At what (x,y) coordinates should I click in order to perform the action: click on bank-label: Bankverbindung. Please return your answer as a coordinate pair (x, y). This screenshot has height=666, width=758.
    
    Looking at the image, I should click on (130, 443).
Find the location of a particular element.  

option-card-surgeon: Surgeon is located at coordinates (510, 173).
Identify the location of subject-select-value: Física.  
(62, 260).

^^^^^^^^^^^^^^^^

DESCRIPTION OF THE TASK →
Copy the lines above word for word, leaving out nothing and changing nothing.

YOUR SOLUTION →
At what (x,y) coordinates should I click in order to perform the action: click on bank-label: Bankverbindung. Please return your answer as a coordinate pair (x, y). This screenshot has height=666, width=758.
    
    Looking at the image, I should click on (130, 443).
Find the location of a particular element.  

option-card-surgeon: Surgeon is located at coordinates (510, 173).
Identify the location of subject-select-value: Física.  
(62, 260).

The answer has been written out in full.